Center for Molecular and Vascular Biology, Katholieke Universiteit Leuven, Leuven, Belgium.
Thromb Res. 2011 Feb;127 Suppl 3:S17-20. doi: 10.1016/S0049-3848(11)70006-8.
Obesity is a common disorder, and related diseases such as diabetes, atherosclerosis, hypertension, cardiovascular disease and cancer are a major cause of mortality and morbidity in Westerntype societies. Development of obesity is associated with extensive modifications in adipose tissue involving adipogenesis, angiogenesis and extracellular matrix proteolysis. The fibrinolytic (plasminogen/plasmin) and matrix metalloproteinase (MMP) systems cooperate in these processes. Adipogenesis is tightly associated with angiogenesis, as shown by the findings that adipose tissue expiants trigger blood vessel formation, whereas in turn adipose tissue endothelial cells promote preadipocyte differentiation. A nutritionally induced obesity model in transgenic mice has been used extensively to study the role of the fibrinolytic and MMP systems and of angiogenesis in the development of obesity. Most studies support a role of these systems in adipogenesis and obesity, and suggest that their modulation may affect development of adipose tissue. Such models have also shown that treatment of obese female mice with estrogens has the potential to improve obesity, insulin resistance and glucose intolerance, via decreased expression of lipogenic genes. Thus, murine models of obesity have been very useful tools to study mechanisms of adipose tissue development, as well as effects of hormonal therapy.

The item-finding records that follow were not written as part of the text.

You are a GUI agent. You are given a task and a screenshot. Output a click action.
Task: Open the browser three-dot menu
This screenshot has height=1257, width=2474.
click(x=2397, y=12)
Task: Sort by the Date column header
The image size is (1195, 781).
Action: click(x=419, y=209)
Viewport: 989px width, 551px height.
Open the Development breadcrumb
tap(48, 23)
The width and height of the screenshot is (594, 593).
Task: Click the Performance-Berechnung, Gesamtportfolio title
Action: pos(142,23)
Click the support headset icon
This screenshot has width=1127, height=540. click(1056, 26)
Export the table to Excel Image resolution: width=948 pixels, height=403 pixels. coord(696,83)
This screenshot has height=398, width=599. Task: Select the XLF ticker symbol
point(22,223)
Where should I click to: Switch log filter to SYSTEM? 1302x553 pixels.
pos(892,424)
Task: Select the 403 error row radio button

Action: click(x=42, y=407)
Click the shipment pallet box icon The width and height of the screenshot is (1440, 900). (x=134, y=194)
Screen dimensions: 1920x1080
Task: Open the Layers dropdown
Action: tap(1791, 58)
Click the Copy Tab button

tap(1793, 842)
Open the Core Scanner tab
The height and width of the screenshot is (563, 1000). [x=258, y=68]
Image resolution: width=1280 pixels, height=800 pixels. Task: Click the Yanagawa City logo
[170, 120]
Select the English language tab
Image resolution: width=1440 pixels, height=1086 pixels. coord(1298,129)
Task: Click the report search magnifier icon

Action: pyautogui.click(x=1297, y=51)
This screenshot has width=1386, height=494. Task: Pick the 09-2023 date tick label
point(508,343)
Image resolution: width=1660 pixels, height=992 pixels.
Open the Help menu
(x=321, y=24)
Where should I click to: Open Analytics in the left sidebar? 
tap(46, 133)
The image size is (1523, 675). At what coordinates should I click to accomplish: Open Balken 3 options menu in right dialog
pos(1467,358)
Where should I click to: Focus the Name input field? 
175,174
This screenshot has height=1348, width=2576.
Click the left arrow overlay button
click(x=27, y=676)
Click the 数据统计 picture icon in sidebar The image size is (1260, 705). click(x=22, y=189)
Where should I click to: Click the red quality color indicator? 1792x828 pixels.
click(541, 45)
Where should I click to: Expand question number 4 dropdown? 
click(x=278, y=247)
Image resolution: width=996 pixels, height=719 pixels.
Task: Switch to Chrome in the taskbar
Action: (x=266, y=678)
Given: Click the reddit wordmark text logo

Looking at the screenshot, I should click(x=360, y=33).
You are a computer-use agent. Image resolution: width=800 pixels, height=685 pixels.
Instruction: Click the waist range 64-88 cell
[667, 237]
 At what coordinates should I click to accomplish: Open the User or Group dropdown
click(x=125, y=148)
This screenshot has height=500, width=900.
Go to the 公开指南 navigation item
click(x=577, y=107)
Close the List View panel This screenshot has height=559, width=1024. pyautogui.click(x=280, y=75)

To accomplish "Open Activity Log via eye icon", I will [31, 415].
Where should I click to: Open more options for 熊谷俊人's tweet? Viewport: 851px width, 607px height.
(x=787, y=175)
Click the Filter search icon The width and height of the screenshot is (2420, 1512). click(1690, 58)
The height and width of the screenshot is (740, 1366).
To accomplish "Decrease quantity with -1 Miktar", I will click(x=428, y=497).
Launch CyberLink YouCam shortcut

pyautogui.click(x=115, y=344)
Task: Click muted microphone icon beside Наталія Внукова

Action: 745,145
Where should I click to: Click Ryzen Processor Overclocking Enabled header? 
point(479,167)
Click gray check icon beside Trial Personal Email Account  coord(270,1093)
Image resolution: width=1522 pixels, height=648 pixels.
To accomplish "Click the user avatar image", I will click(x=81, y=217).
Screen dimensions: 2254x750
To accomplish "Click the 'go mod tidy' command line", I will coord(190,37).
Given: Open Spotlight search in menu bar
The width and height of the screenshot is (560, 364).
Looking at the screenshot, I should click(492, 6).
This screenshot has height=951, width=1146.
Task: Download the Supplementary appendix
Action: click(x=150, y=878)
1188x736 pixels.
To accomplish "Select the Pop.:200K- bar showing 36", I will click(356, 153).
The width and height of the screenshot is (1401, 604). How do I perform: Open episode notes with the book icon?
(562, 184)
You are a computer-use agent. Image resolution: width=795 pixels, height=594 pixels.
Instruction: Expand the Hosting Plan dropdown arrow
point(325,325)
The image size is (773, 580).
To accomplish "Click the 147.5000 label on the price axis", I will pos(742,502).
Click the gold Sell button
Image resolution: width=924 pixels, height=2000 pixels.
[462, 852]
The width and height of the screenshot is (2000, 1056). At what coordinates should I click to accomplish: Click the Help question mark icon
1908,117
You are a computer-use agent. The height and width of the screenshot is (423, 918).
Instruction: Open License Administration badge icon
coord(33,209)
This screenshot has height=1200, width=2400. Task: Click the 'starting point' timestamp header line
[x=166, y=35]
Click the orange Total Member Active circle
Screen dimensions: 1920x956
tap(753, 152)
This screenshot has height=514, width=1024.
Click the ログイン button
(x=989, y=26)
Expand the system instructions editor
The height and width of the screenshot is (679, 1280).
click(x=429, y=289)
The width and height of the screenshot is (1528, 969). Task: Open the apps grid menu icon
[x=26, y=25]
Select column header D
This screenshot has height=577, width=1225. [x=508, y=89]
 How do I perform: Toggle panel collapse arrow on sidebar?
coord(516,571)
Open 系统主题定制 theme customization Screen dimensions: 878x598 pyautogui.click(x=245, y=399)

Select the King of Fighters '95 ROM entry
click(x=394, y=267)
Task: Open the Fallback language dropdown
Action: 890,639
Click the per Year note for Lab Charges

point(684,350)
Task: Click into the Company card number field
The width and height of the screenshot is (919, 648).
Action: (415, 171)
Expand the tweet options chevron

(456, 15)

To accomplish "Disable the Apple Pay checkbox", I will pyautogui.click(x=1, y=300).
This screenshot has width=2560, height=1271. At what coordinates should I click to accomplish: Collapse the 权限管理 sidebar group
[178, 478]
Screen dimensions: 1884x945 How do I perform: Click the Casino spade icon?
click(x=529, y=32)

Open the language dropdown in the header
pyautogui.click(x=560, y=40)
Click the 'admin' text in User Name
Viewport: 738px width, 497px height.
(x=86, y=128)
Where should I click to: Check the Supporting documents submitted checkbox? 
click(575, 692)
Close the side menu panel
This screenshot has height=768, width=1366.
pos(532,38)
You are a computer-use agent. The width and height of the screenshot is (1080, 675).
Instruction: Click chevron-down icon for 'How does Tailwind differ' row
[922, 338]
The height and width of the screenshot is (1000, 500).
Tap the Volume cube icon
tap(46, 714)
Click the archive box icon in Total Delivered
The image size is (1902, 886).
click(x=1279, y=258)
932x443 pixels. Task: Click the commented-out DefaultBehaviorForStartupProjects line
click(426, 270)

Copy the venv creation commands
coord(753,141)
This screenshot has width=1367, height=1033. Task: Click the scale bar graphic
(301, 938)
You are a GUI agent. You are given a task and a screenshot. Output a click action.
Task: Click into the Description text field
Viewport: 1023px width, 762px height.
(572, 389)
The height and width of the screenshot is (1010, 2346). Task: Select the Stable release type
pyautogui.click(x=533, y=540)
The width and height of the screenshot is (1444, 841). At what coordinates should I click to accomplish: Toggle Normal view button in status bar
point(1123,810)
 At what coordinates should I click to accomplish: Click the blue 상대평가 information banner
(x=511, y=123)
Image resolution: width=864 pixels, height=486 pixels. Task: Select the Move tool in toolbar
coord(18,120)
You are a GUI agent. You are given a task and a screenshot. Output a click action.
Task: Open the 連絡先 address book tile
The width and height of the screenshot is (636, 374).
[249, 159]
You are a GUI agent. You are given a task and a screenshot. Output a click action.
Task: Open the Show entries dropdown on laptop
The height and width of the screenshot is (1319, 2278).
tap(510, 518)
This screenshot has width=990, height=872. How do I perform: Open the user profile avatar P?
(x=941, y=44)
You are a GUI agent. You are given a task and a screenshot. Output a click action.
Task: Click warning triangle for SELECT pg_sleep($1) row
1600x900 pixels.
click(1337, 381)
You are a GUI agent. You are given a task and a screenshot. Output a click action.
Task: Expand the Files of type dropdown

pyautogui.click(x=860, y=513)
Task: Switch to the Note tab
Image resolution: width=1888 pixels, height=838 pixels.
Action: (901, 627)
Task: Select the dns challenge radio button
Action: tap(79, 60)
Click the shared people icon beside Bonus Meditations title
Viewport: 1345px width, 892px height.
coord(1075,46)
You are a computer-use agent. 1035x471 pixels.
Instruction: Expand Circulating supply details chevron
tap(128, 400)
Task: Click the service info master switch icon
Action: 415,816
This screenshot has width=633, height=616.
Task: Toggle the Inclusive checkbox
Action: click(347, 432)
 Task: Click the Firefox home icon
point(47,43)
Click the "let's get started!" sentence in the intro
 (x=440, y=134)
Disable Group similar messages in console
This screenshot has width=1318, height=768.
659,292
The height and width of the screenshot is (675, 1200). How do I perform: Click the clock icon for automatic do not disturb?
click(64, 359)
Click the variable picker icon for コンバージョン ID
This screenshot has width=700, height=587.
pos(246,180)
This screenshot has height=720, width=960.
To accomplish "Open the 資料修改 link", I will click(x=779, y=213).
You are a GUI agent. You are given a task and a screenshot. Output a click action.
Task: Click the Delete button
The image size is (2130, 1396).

肥胖是一种常见的疾病,与之相关的疾病,如糖尿病、动脉粥样硬化、高血压、心血管疾病和癌症,是西方社会死亡率和发病率的主要原因。肥胖的发展与脂肪组织的广泛改变有关,包括脂肪生成、血管生成和细胞外基质蛋白水解。纤溶(纤溶酶原/纤溶酶)和基质金属蛋白酶(MMP)系统在这些过程中协同作用。脂肪生成与血管生成密切相关,这一点可以从以下发现中看出:脂肪组织外植体触发血管形成,而反过来脂肪组织内皮细胞促进前脂肪细胞分化。在转基因小鼠中,营养诱导的肥胖模型已被广泛用于研究纤溶和 MMP 系统以及血管生成在肥胖发展中的作用。大多数研究支持这些系统在脂肪生成和肥胖中的作用,并表明它们的调节可能会影响脂肪组织的发育。这些模型还表明,用雌激素治疗肥胖雌性小鼠可通过降低脂肪生成基因的表达,有改善肥胖、胰岛素抵抗和葡萄糖不耐受的潜力。因此,肥胖的啮齿动物模型是研究脂肪组织发育机制以及激素治疗效果的非常有用的工具。